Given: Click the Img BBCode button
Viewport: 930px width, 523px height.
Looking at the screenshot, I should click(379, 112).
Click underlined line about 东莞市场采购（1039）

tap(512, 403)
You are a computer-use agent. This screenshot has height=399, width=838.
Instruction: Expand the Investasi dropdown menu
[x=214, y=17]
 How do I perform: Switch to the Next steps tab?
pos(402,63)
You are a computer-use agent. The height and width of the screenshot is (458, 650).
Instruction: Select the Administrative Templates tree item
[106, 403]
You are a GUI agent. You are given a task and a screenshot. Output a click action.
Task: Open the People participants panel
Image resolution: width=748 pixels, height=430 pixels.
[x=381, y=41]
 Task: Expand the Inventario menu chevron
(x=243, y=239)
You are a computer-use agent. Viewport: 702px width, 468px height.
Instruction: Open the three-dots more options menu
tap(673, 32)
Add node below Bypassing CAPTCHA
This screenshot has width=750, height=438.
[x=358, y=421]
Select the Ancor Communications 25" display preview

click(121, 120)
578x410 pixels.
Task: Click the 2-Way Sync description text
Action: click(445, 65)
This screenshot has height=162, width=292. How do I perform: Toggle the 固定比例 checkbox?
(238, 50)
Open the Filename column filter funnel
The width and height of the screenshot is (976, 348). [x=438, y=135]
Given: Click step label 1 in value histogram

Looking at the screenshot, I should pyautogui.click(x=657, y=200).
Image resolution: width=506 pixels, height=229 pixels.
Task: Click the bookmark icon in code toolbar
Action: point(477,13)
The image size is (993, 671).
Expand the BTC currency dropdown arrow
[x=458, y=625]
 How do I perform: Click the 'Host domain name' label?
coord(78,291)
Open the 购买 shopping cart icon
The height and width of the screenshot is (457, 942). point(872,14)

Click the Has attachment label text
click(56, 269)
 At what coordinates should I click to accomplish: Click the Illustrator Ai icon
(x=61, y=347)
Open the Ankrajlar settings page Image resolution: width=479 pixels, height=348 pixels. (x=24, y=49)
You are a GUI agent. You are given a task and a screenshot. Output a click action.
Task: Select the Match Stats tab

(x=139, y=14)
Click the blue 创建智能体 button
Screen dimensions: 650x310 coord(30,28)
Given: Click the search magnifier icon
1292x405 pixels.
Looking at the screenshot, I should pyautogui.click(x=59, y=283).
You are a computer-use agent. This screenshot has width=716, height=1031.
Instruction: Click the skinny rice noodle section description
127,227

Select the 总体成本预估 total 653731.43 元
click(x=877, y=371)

WHAT YOU WILL DO
For the word "agent", find every line in the data that holds it and copy that line.

RESPONSE TO THIS EXERCISE
You are a computer-use agent. This screenshot has height=399, width=838.
You are a computer-use agent. The height and width of the screenshot is (458, 650).
You are a GUI agent. You are given a task and a screenshot. Output a click action.
You are a computer-use agent. Viewport: 702px width, 468px height.
You are a GUI agent. You are given a task and a screenshot. Output a click action.
You are a computer-use agent. This screenshot has width=716, height=1031.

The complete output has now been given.